Google launches STADIA, new game streaming service

STADIA

Google officially announced its entry into the gaming industry at the GDC 2019 Game Developers Conference and launched a streaming media game platform called STADIA. The streaming media game platform uses a high-speed network to directly click and play without the user downloading the game. The back of the game is responsible for supporting the game is Google’s huge data center. Simply put, Google puts the game in the data center and then transfers the screen to the player. The player clicks on the device screen to interactively control the game. No need to download the game client means that the player can play on any device, whether it is on a computer or on a tablet on a mobile phone or even a TV.

Google said the company’s streaming game platform using HDR high dynamic range imaging technology and provides surround sound and the highest 4K @ 60FPS picture transmission. Users only need to connect their devices to the wireless network and connect to the Google data center to get a low-latency experience. They also support adding friends to connect online. In addition to regular operations, Google also integrates YouTube Live, Google Assistant, and Capture buttons to facilitate live streaming or game recording. At the same time, if you have purchased Microsoft’s Xbox controller or Sony’s PS4 controller, you can use it together without any restrictions, just to provide a better experience.

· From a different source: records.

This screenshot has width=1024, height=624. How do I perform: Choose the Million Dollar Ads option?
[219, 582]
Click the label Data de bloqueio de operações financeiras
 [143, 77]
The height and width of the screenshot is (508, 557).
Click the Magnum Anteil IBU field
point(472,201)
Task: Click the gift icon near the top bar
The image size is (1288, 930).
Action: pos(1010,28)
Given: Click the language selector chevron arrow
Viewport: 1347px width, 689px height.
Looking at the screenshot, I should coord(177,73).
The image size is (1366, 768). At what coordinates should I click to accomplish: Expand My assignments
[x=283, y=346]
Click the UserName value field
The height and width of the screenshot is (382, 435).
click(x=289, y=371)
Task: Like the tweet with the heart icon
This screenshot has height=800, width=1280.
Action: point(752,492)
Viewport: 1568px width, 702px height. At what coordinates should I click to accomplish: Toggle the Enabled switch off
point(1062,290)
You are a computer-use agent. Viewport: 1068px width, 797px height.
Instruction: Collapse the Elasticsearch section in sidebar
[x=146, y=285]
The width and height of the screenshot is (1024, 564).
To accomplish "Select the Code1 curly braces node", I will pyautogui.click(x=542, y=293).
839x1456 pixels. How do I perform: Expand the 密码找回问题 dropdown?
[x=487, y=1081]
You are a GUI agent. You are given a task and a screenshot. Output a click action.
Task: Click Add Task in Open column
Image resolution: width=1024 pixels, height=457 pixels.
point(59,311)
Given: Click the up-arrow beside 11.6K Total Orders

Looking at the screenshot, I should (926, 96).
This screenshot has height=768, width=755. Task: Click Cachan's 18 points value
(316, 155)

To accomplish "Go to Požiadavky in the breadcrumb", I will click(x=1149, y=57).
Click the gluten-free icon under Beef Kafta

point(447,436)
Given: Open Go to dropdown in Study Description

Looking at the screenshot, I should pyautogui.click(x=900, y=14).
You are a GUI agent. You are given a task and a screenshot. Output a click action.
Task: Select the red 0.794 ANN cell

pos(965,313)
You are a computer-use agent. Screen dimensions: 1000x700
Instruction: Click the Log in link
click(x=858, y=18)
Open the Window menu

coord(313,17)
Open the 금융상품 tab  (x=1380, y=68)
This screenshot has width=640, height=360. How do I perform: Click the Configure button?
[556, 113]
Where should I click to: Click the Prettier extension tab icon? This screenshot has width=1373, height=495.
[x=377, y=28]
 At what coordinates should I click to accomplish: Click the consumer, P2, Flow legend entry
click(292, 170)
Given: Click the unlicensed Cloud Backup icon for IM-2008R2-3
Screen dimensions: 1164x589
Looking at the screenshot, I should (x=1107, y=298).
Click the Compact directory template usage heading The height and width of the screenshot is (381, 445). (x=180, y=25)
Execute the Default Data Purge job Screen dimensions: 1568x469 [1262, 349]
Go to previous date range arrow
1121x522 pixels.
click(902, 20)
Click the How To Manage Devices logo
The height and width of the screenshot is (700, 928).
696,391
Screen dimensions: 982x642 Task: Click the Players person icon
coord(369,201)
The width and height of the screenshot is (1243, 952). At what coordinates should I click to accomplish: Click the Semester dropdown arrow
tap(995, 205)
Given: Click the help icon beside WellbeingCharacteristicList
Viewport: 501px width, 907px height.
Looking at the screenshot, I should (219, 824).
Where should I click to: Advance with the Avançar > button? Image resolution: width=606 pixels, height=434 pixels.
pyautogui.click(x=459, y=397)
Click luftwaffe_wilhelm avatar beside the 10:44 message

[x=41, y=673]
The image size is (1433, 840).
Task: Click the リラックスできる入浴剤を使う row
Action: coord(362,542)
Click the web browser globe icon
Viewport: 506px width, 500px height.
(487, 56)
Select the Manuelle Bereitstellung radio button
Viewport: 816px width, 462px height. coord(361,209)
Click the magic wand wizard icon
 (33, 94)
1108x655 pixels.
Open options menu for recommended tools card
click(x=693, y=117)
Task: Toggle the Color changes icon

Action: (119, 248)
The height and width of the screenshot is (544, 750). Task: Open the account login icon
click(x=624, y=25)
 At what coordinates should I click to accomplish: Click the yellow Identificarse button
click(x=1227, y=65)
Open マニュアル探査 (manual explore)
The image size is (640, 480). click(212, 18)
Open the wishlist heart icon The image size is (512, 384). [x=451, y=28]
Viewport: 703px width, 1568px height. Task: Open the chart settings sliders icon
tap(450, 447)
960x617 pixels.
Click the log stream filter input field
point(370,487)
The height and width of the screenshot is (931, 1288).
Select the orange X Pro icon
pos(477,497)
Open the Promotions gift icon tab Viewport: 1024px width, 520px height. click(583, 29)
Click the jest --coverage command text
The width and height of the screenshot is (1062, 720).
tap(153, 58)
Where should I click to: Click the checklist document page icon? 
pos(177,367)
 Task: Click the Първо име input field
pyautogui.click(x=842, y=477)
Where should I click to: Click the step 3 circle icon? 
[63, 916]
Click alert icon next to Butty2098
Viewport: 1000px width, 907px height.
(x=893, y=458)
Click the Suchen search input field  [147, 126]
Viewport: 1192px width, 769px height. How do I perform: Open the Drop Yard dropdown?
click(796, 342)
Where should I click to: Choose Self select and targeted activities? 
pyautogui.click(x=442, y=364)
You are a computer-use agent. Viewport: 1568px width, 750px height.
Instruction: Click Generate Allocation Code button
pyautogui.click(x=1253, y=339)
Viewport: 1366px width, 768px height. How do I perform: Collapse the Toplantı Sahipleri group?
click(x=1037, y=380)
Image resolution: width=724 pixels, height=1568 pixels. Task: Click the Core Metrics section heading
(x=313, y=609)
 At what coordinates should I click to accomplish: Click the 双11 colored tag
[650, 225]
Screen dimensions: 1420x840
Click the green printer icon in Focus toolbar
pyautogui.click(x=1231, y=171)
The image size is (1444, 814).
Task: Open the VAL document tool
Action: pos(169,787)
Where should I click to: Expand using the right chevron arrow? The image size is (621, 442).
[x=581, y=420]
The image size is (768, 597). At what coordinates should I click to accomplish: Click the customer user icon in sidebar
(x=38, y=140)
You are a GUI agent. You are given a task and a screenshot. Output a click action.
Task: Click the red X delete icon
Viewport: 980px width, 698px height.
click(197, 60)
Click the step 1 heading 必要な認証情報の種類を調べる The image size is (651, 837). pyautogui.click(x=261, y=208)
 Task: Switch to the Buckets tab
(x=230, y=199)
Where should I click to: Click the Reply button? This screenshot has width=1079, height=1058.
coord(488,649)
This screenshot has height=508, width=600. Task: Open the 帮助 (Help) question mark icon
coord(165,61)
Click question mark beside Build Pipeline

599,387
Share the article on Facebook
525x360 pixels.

A little bit surprising is that Google did not launch its own platform game console this time, but it is working with AMD’s customized STADIA server for picture computing. These GPUs from AMD deliver up to 10.7 Teraflops which beats Xbox One X and PS4Pro. Each STADIA server is equipped with a GPU with 56 computing units and HBM2 memory. The CPU is clocked at 2.7GHz and comes with 16GB of memory. These high-performance servers are naturally good for playing games. As long as the user’s network is fast enough, you can play a variety of large games anytime, anywhere.